● PROVIDED MATERIAL
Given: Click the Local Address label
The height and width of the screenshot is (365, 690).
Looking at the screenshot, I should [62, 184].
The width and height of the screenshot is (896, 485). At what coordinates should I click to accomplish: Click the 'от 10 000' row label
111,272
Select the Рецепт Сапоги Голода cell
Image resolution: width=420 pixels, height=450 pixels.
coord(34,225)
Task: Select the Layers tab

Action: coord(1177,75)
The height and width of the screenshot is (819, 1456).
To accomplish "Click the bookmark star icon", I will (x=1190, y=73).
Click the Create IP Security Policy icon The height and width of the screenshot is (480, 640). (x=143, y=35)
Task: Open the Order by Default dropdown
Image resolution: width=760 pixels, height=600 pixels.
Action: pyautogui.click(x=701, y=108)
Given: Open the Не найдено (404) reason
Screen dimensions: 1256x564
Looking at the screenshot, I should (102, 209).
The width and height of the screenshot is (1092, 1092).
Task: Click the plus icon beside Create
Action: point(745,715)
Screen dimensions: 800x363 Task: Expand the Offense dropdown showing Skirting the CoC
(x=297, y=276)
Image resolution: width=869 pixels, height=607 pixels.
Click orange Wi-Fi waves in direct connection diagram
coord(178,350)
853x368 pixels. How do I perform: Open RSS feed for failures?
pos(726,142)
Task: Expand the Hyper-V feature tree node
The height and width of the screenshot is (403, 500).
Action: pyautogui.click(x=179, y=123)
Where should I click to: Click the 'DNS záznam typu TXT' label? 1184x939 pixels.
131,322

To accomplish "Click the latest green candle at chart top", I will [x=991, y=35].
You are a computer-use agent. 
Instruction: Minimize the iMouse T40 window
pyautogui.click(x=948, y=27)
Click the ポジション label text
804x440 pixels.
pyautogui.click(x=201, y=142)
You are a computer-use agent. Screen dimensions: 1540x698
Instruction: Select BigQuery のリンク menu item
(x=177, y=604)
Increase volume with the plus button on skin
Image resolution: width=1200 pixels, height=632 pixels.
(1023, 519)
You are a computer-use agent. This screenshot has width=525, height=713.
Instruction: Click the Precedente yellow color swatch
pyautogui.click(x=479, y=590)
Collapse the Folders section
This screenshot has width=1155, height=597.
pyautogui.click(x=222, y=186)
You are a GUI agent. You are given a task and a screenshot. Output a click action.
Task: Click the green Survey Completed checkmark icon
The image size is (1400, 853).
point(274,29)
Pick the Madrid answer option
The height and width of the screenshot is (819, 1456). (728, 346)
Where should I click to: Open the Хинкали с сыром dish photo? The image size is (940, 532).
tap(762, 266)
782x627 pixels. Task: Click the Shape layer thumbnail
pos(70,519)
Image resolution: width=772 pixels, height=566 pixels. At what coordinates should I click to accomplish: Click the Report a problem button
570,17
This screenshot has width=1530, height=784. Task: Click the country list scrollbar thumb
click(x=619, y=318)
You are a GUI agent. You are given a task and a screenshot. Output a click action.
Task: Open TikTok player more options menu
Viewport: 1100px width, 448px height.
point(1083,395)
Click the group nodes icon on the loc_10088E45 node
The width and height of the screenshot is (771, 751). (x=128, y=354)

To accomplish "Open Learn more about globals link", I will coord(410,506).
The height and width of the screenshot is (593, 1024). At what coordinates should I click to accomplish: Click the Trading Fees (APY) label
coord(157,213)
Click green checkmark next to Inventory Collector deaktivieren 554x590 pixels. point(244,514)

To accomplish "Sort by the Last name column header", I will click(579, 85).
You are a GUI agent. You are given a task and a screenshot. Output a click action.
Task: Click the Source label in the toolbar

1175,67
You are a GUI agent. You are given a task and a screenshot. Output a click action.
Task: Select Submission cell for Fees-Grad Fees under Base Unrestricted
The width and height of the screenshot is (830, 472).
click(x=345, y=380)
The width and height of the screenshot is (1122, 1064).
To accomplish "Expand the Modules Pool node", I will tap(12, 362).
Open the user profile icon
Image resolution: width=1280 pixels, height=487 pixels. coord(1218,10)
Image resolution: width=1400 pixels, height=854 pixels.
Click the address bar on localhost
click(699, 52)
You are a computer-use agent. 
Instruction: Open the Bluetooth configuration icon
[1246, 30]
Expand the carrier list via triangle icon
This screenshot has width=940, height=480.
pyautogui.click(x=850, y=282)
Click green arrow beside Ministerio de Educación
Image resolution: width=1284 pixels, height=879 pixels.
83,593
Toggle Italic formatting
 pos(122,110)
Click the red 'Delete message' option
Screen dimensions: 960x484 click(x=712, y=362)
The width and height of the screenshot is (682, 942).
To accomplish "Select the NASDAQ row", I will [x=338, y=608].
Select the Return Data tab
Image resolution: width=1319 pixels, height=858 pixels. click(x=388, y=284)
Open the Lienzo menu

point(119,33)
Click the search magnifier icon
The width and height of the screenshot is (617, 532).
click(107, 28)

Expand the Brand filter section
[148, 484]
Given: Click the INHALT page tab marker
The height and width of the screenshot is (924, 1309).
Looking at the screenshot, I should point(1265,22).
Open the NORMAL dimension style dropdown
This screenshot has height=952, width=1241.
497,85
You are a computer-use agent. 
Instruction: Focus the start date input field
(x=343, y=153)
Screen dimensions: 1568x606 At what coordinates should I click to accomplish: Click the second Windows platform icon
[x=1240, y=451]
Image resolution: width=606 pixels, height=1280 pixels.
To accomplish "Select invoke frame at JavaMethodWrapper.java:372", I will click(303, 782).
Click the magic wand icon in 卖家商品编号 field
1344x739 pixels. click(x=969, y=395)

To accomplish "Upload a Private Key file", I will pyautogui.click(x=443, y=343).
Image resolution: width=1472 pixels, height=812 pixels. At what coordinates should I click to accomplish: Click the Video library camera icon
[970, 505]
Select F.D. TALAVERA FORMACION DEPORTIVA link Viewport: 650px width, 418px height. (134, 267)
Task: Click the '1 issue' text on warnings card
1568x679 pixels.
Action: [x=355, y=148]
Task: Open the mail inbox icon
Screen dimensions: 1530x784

● WORK INSTRUCTION
Starting at the line that contains "The width and height of the screenshot is (682, 942).", write out every line to the end of the entries, exactly as given.

● ANSWER TO THE PROBLEM
The width and height of the screenshot is (682, 942).
To accomplish "Select the NASDAQ row", I will [x=338, y=608].
Select the Return Data tab
Image resolution: width=1319 pixels, height=858 pixels. click(x=388, y=284)
Open the Lienzo menu

point(119,33)
Click the search magnifier icon
The width and height of the screenshot is (617, 532).
click(107, 28)

Expand the Brand filter section
[148, 484]
Given: Click the INHALT page tab marker
The height and width of the screenshot is (924, 1309).
Looking at the screenshot, I should point(1265,22).
Open the NORMAL dimension style dropdown
This screenshot has height=952, width=1241.
497,85
You are a computer-use agent. 
Instruction: Focus the start date input field
(x=343, y=153)
Screen dimensions: 1568x606 At what coordinates should I click to accomplish: Click the second Windows platform icon
[x=1240, y=451]
Image resolution: width=606 pixels, height=1280 pixels.
To accomplish "Select invoke frame at JavaMethodWrapper.java:372", I will click(303, 782).
Click the magic wand icon in 卖家商品编号 field
1344x739 pixels. click(x=969, y=395)

To accomplish "Upload a Private Key file", I will pyautogui.click(x=443, y=343).
Image resolution: width=1472 pixels, height=812 pixels. At what coordinates should I click to accomplish: Click the Video library camera icon
[970, 505]
Select F.D. TALAVERA FORMACION DEPORTIVA link Viewport: 650px width, 418px height. (134, 267)
Task: Click the '1 issue' text on warnings card
1568x679 pixels.
Action: [x=355, y=148]
Task: Open the mail inbox icon
Screen dimensions: 1530x784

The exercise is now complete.